Other aspects of Christmas had to change, too. Although the modern Christmas tree is an explicitly German invention, the star that is traditionally placed on the top represented a problem for Nazis: either it is a six-pointed star, and becomes the Star of David, or it's a five-pointed star, and resembles the red star of Communism. Ideologically, neither would do. Instead, the Nazis encouraged revelers to place a swastika, a German sun wheel, or a sig rune (the lightning-shaped symbol used in the emblem of the SS) atop their trees instead.
Christmas tree decorations also changed. In general, ornaments became a lot more warlike, and it was not uncommon to hang replica grenades and machine guns on your Christmas tree during the Nazi years. But they also became increasingly jingoistic. Surviving ornaments from the Nazi era include silver balls emblazoned with mottos such as "Sieg heil!" red bulbs covered in swastikas, and tchotchkes shaped like Iron Crosses and eagles. There are even ornaments that are just tiny metal Hitler heads (complete with mustache). To his credit, though, even Hitler didn't like these, leading to laws to prevent Nazi symbols from being misused for Christmas kitsch.
By 1939, just six years after Hitler came to power, Christmas had been totally transformed into a tool of Nazi propaganda. A contemporary article asserts that "when we celebrate a German Christmas, we include in the circle of the family all those who are of German blood, and who affirm their German ethnicity, all those who came before us and who will come after us, all those whom fate did not allow to live within the borders of our Reich, or who are doing their duty in foreign lands amidst foreign peoples."
"We cannot accept that a German Christmas tree has anything to do with a crib in a manger in Bethlehem," wrote the Nazi propagandist Friedrich Rehm in 1937. He added, "It is inconceivable for us that Christmas and all its deep soulful content is the product of an oriental religion."
Yet Hitler's redesign of Christmas didn't last long. As the Allies advanced, by 1944, worrying about the Christian influences on Christmas was the least of the Nazis' problems, and the holiday was rebranded as a day of remembrance for those who had been lost in the war.

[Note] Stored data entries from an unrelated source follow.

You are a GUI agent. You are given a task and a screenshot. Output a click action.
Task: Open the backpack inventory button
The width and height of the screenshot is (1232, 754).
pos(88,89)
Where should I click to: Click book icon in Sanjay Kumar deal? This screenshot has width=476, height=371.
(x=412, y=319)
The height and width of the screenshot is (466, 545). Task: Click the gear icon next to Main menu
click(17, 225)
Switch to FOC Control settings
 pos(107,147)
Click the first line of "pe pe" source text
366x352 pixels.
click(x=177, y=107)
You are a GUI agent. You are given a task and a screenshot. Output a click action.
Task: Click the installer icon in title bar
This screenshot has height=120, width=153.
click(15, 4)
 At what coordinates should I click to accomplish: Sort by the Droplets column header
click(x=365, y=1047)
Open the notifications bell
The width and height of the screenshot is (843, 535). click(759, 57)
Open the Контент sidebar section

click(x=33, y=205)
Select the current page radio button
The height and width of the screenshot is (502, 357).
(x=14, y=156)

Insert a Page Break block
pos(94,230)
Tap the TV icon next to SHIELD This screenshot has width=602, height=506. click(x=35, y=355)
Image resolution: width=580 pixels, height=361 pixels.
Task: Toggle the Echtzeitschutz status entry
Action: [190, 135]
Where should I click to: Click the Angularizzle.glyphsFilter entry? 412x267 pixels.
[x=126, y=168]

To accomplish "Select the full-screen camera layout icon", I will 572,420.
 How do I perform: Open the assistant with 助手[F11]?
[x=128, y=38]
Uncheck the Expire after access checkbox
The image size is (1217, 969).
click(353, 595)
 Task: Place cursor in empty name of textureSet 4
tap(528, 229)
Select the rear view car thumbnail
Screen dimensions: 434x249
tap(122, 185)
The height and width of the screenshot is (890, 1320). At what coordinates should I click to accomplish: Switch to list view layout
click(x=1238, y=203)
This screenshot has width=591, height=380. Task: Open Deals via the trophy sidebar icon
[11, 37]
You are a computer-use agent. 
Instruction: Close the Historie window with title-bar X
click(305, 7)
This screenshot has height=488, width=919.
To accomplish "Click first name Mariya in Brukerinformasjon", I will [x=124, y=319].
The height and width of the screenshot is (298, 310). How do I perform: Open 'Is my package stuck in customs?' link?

1944 was also the year of last Nazi Christmas. Just four months later, the Führer was dead, and while a few of Himmler's hymns were briefly sung in post-war Germany, the survivors of the war did with Hitler's Christmas what they did with every other idea the Nazis had come up with: denounced it and buried it.
Perhaps that's what explains the strange, sad expression on Hitler's face, sitting there at a table with all his thugs on Christmas, 1941. Maybe he has seen the ghost of Christmas future.